**Requirement**
Report each line of the entries that contains the word "Expand", copied in full.

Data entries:
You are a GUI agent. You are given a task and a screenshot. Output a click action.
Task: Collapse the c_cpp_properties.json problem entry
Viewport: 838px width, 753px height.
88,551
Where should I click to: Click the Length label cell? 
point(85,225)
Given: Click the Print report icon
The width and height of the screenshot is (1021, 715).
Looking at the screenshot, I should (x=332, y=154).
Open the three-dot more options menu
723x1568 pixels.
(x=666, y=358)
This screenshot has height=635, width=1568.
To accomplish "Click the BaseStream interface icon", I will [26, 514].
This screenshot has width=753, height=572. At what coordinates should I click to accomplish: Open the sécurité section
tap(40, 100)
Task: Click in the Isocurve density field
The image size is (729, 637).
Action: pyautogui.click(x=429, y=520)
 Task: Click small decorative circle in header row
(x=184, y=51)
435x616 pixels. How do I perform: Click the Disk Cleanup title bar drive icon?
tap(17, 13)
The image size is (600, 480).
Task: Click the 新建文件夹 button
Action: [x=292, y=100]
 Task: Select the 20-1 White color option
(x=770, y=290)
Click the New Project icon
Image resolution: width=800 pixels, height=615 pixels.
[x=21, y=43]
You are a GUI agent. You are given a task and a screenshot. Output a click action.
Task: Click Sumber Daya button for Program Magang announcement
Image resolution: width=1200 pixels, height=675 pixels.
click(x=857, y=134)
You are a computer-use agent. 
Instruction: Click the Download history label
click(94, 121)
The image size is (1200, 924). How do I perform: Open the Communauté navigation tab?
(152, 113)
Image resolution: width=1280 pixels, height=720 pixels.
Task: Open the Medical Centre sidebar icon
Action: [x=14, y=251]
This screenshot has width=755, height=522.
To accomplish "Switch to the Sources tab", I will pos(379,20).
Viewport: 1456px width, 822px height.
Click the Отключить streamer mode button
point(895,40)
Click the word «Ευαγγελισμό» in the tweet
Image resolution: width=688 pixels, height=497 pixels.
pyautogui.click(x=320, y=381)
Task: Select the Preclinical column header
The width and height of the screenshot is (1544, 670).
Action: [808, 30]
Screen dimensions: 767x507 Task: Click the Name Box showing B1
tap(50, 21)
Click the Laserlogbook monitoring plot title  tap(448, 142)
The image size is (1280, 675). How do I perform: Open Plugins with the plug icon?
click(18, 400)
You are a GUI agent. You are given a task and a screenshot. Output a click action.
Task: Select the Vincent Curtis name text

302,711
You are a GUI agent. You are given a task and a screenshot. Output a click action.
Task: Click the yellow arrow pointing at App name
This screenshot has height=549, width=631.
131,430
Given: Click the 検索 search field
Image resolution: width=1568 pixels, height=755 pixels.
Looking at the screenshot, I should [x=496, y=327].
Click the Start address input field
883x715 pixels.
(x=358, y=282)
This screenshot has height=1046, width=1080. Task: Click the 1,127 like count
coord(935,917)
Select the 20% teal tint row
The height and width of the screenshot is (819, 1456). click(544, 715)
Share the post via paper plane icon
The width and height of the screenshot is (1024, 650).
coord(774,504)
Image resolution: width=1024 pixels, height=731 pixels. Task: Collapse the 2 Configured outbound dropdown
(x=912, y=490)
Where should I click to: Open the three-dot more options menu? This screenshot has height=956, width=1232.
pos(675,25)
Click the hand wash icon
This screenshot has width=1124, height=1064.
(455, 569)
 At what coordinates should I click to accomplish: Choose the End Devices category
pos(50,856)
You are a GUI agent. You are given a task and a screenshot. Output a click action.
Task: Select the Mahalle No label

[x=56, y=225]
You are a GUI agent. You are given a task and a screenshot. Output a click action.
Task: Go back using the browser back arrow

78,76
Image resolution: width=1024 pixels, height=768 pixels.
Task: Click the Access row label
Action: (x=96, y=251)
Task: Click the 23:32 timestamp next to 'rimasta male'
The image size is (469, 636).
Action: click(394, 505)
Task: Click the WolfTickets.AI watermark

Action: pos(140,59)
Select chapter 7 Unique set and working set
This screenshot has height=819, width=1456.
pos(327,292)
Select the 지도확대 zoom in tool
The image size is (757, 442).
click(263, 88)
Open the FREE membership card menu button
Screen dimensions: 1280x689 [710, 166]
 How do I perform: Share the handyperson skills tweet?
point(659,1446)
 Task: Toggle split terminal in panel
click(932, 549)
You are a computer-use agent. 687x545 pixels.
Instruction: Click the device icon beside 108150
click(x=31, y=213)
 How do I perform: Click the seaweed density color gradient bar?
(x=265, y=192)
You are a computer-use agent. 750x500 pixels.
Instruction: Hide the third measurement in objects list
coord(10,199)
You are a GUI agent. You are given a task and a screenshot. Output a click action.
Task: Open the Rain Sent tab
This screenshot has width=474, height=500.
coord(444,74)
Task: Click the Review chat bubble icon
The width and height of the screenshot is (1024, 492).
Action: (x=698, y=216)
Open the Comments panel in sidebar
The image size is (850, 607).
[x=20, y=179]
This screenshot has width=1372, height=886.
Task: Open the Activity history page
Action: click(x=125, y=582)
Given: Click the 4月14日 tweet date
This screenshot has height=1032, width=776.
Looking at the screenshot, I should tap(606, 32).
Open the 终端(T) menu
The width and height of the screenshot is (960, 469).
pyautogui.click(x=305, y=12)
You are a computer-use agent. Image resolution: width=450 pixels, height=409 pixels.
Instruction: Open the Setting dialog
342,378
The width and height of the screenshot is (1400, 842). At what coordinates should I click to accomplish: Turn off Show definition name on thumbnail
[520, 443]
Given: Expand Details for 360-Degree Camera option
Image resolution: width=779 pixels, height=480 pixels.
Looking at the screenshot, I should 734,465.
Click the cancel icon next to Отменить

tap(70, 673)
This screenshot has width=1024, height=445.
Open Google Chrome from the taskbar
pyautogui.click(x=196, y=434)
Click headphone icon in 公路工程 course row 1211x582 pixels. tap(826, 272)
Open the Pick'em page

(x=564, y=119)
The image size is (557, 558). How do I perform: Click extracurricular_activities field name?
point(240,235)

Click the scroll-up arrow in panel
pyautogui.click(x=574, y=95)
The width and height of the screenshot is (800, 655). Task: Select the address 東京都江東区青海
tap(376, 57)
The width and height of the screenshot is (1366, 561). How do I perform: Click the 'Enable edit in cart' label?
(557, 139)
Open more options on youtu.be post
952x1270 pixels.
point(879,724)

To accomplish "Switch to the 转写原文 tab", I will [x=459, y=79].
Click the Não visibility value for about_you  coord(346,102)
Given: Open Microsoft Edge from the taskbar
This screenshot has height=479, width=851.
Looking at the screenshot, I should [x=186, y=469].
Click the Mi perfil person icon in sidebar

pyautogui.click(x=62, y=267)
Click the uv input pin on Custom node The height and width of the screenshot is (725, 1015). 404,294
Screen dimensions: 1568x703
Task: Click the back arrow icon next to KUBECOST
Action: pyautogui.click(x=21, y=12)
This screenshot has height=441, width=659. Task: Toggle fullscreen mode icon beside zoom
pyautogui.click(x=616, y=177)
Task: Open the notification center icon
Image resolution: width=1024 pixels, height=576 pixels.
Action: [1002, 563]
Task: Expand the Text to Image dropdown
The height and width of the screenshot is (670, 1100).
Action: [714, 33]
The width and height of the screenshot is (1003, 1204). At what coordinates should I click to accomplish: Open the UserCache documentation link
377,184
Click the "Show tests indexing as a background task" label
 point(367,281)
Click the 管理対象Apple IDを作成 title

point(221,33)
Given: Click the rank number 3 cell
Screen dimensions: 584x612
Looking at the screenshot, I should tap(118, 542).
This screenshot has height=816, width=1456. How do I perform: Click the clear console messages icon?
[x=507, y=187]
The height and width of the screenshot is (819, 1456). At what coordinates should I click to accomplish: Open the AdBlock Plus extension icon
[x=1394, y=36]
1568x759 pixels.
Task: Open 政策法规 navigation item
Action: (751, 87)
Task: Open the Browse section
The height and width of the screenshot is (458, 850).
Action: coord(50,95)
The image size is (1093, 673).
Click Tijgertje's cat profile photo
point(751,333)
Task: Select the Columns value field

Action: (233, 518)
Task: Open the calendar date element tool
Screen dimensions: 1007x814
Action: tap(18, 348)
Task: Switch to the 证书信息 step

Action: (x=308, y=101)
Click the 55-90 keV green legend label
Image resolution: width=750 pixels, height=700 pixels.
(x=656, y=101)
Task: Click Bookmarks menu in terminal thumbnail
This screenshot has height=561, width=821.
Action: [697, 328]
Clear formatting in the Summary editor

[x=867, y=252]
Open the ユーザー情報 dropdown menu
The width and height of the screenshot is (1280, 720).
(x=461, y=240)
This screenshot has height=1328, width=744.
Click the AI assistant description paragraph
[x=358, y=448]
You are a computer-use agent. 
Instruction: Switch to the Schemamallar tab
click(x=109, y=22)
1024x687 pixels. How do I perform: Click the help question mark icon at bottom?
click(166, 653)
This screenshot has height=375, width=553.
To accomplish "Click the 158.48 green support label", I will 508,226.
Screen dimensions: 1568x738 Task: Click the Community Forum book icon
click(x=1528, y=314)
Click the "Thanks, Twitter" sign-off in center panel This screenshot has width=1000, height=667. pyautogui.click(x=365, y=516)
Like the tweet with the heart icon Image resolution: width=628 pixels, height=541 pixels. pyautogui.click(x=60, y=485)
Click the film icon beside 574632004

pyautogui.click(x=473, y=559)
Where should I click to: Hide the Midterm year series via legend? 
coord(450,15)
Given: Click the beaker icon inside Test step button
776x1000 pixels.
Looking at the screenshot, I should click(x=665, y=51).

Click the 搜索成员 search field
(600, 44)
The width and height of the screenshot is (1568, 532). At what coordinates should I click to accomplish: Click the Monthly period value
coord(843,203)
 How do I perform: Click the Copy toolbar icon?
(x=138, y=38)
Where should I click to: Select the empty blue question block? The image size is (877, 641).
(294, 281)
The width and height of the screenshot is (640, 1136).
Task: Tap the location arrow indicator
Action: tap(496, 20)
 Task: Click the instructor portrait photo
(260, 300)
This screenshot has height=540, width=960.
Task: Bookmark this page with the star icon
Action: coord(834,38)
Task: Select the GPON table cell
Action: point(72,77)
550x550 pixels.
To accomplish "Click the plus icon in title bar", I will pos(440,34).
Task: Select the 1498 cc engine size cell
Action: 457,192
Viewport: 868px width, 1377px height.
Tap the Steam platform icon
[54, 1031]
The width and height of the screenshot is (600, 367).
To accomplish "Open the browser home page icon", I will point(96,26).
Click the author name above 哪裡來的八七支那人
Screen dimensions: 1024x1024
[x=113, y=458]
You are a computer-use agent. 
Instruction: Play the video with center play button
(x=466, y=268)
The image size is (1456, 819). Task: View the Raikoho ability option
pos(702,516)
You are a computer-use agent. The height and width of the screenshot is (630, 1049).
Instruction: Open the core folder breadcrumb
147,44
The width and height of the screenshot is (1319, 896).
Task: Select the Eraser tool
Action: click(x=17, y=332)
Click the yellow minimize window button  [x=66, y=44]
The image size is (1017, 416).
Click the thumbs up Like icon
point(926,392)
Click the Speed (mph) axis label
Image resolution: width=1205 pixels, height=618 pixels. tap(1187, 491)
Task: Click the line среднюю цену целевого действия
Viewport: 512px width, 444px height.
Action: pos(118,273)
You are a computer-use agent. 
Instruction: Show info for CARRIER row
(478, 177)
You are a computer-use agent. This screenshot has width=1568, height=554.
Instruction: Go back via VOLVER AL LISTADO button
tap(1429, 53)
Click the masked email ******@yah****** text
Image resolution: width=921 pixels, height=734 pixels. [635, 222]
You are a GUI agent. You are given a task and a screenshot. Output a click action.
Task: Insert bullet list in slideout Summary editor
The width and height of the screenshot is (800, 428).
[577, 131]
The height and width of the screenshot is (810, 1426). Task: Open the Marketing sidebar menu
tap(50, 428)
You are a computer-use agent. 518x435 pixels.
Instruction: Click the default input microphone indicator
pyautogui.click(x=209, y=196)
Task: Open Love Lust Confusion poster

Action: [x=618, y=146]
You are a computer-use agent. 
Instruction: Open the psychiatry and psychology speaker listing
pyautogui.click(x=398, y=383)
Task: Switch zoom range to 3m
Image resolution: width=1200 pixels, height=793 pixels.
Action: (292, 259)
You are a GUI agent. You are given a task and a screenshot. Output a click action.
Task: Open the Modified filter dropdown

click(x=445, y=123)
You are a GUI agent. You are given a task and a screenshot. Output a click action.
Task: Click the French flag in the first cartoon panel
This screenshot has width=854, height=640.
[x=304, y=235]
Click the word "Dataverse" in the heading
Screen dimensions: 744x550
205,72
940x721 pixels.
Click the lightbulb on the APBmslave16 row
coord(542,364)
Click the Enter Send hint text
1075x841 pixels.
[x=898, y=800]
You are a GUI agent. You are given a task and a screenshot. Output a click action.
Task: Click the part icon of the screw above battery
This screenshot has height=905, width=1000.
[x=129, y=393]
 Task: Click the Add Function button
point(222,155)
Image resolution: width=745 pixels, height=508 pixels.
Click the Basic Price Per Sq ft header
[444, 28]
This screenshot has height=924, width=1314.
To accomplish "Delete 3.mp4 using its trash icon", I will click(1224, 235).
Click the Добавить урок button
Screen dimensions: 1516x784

**Answer box**
Given: Expand Details for 360-Degree Camera option
Task: Expand the Text to Image dropdown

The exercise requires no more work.